- **Given task**
In the material from the line with "How do I perform: Click" to the line with "click(1172, 732)", swap "faded blue" for "dark green" and write those lines out again with nothing else changed. Leave the pictures out.

- **Given records**
>>
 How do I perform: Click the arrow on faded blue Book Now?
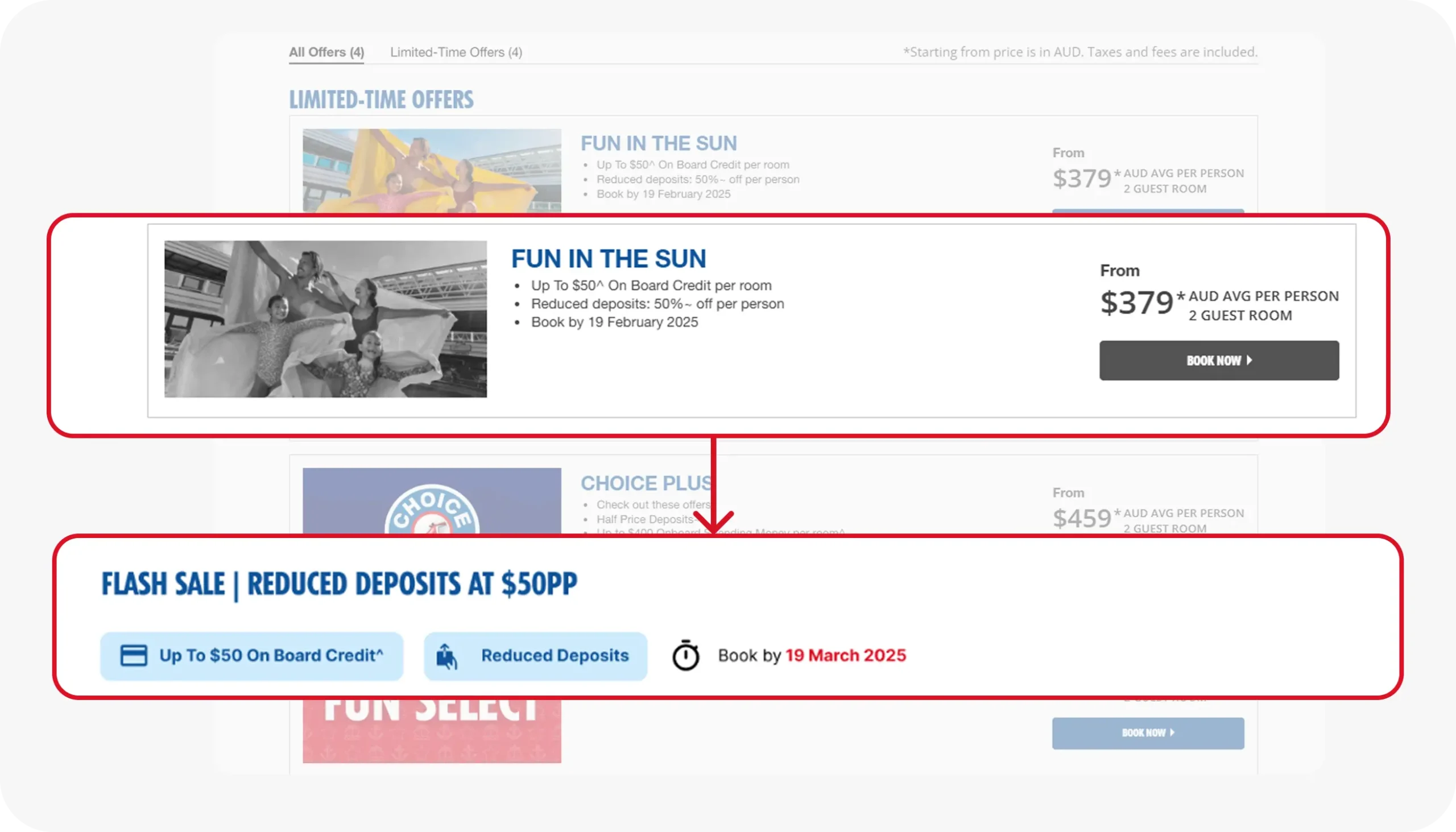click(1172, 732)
<<
>>
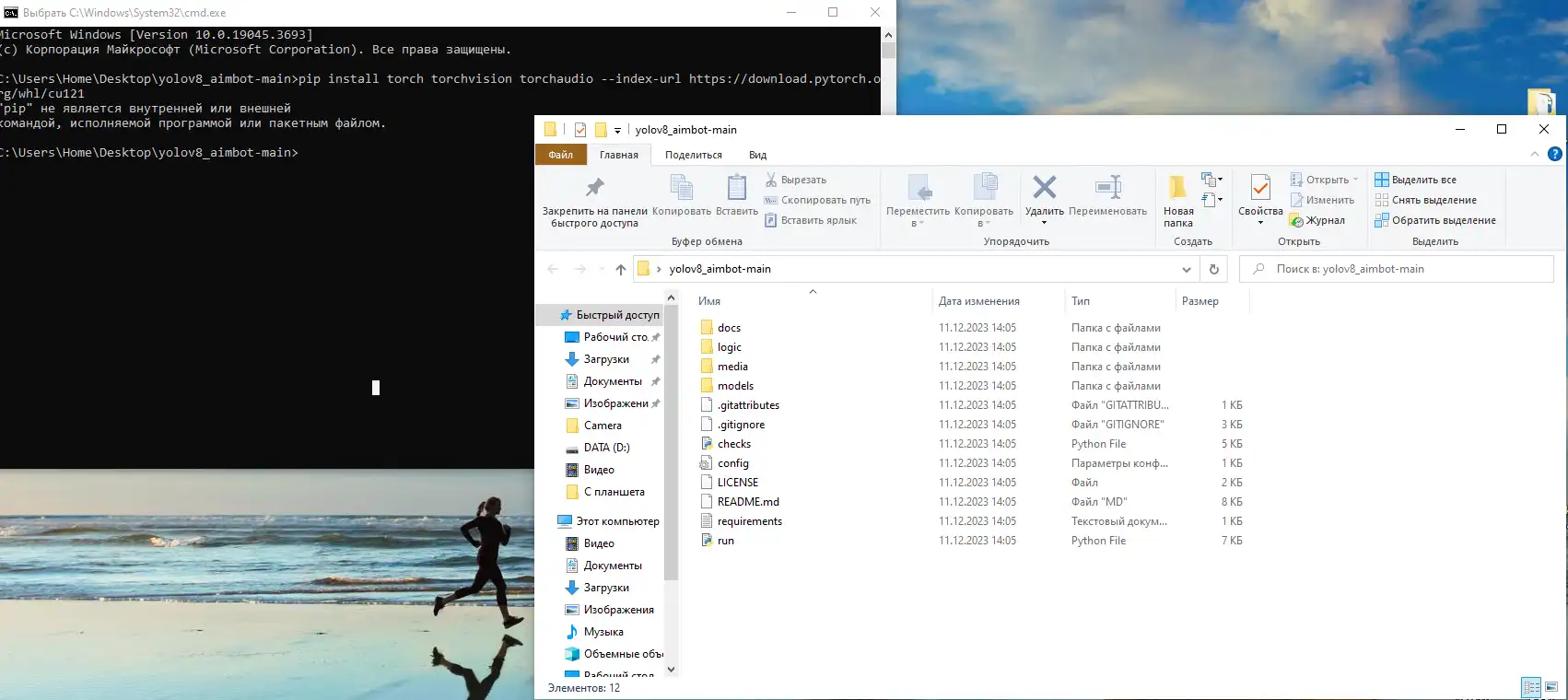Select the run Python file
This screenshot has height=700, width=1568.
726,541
<<
>>
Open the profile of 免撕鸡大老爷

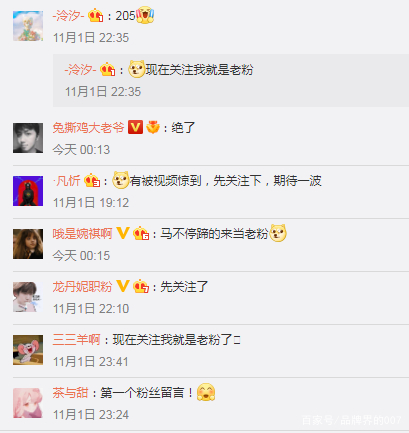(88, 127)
<<
- **Written solution**
 How do I perform: Click the arrow on dark green Book Now?
click(1172, 732)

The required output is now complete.